Required action:
When the line containing "703x398 pixels." is found in the data below, copy it and each line after it through the line containing "The image size is (685, 448).", exactly and with no others.

Saved entries:
===============
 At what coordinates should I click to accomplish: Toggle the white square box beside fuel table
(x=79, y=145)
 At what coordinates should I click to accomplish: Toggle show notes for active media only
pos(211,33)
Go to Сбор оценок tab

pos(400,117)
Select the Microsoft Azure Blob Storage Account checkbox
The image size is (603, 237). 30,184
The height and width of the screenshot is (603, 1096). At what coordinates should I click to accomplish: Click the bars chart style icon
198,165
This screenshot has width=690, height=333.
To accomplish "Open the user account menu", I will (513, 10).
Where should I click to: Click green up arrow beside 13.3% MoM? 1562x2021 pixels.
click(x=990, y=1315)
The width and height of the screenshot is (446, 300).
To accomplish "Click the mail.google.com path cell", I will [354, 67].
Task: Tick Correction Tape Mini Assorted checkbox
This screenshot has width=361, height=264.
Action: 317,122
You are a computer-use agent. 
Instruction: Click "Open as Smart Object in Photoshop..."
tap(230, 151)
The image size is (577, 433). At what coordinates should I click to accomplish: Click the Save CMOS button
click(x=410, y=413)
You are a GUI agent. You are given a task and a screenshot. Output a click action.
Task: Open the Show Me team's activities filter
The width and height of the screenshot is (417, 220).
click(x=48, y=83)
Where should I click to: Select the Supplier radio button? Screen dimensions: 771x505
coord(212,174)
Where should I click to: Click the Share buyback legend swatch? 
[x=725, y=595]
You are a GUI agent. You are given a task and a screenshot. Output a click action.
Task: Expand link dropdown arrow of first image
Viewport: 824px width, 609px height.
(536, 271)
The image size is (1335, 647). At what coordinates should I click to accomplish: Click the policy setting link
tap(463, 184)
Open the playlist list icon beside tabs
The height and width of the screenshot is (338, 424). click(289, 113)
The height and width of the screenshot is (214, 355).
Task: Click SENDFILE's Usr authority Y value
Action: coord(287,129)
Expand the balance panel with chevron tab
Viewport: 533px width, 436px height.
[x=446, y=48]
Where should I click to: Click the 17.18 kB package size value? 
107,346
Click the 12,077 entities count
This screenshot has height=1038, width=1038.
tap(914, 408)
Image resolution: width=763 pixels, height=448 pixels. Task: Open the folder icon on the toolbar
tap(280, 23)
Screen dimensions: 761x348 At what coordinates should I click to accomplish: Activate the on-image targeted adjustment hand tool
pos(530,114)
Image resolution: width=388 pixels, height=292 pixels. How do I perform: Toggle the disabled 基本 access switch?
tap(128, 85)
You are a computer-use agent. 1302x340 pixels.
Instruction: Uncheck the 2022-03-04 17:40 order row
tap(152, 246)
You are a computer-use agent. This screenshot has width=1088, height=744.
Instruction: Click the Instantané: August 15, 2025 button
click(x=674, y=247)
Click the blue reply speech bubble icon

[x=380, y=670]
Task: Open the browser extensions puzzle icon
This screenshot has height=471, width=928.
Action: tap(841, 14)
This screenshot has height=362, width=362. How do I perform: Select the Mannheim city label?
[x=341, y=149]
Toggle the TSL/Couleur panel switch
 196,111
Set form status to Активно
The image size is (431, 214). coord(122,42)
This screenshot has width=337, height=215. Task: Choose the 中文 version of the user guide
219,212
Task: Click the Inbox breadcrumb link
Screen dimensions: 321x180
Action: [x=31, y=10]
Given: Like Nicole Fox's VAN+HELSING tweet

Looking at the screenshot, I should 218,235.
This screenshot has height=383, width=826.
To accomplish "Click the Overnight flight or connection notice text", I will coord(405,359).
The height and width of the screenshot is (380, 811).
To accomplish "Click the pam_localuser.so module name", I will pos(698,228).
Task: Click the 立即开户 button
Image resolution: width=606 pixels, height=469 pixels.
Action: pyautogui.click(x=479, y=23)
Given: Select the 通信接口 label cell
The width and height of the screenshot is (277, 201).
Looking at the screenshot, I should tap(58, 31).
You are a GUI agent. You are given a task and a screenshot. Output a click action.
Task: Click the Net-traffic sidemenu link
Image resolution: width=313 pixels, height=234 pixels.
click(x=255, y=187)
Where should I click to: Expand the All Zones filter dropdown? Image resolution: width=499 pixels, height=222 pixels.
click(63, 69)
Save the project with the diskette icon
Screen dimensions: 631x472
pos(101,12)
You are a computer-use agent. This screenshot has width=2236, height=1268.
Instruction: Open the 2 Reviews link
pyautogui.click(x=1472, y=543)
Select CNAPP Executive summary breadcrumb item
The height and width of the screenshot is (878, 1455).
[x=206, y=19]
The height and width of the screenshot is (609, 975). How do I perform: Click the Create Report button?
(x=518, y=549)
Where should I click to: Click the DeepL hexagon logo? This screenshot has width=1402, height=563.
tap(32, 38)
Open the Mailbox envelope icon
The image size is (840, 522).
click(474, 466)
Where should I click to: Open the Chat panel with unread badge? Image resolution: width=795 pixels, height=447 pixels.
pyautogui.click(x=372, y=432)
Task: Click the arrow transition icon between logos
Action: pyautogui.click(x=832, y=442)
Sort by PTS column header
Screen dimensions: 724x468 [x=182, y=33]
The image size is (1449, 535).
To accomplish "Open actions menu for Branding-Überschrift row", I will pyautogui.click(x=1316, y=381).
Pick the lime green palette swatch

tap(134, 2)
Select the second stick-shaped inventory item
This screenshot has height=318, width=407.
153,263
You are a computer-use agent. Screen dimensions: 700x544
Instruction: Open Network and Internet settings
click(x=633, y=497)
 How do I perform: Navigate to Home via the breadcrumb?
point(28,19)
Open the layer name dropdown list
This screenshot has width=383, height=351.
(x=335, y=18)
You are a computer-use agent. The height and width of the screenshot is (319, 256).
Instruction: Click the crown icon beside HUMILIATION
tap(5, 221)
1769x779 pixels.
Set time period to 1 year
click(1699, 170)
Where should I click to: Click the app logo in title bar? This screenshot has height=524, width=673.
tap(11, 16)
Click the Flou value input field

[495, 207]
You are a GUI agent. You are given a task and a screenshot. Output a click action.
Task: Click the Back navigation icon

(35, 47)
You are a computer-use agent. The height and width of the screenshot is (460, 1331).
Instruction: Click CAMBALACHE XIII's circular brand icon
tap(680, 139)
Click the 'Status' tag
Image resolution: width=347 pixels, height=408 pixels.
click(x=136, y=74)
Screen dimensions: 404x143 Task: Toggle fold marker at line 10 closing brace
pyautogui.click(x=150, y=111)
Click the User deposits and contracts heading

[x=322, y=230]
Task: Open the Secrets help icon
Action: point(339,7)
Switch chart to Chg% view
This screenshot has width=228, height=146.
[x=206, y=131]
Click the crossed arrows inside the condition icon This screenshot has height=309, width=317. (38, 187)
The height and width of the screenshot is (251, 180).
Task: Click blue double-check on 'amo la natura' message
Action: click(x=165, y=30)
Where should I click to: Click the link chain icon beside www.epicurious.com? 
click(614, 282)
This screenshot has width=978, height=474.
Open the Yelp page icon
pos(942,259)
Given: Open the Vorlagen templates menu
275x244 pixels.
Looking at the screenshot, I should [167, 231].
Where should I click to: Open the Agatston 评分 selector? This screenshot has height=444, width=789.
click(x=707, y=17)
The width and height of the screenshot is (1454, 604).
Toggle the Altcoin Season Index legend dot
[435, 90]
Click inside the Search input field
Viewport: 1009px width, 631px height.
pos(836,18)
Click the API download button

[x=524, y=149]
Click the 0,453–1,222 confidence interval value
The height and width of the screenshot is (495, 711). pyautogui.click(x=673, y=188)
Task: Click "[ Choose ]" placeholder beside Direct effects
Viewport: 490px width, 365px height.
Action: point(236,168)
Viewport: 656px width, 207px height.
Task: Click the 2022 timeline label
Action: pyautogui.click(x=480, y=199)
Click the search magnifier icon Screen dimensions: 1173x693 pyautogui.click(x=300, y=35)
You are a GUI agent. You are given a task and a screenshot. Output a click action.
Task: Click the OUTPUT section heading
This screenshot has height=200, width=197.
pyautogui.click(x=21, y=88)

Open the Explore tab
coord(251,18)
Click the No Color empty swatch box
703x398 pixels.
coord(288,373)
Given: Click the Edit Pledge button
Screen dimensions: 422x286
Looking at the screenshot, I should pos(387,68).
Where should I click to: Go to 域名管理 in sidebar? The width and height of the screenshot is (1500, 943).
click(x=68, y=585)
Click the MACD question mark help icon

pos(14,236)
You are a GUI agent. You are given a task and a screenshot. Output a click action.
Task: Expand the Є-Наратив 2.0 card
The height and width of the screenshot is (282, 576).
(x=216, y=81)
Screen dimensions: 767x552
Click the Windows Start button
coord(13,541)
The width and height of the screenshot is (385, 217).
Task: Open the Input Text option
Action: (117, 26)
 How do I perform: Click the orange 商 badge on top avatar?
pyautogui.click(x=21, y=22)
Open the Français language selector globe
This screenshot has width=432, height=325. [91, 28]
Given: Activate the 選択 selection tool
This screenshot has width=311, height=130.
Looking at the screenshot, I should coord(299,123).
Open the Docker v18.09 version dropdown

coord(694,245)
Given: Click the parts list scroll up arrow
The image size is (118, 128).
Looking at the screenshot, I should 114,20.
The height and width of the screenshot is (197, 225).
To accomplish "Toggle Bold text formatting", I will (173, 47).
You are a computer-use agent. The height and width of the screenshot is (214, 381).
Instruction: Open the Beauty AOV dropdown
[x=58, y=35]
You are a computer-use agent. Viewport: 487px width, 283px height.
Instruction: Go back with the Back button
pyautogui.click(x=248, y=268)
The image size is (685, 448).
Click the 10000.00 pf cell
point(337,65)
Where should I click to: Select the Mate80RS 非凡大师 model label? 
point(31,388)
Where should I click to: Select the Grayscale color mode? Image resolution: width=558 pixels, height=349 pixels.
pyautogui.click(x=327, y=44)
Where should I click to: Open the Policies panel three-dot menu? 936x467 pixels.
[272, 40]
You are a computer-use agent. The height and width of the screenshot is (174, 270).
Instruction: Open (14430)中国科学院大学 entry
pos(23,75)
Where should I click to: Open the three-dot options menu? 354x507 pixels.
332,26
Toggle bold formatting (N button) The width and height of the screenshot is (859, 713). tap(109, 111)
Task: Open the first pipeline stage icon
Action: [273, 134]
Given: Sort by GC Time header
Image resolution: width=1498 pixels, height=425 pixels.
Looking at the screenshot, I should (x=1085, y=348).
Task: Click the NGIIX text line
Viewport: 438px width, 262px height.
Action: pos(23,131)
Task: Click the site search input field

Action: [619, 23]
===============
Exercise output:
703x398 pixels.
coord(288,373)
Given: Click the Edit Pledge button
Screen dimensions: 422x286
Looking at the screenshot, I should pos(387,68).
Where should I click to: Go to 域名管理 in sidebar? The width and height of the screenshot is (1500, 943).
click(x=68, y=585)
Click the MACD question mark help icon

pos(14,236)
You are a GUI agent. You are given a task and a screenshot. Output a click action.
Task: Expand the Є-Наратив 2.0 card
The height and width of the screenshot is (282, 576).
(x=216, y=81)
Screen dimensions: 767x552
Click the Windows Start button
coord(13,541)
The width and height of the screenshot is (385, 217).
Task: Open the Input Text option
Action: (117, 26)
 How do I perform: Click the orange 商 badge on top avatar?
pyautogui.click(x=21, y=22)
Open the Français language selector globe
This screenshot has width=432, height=325. [91, 28]
Given: Activate the 選択 selection tool
This screenshot has width=311, height=130.
Looking at the screenshot, I should coord(299,123).
Open the Docker v18.09 version dropdown

coord(694,245)
Given: Click the parts list scroll up arrow
The image size is (118, 128).
Looking at the screenshot, I should 114,20.
The height and width of the screenshot is (197, 225).
To accomplish "Toggle Bold text formatting", I will (173, 47).
You are a computer-use agent. The height and width of the screenshot is (214, 381).
Instruction: Open the Beauty AOV dropdown
[x=58, y=35]
You are a computer-use agent. Viewport: 487px width, 283px height.
Instruction: Go back with the Back button
pyautogui.click(x=248, y=268)
The image size is (685, 448).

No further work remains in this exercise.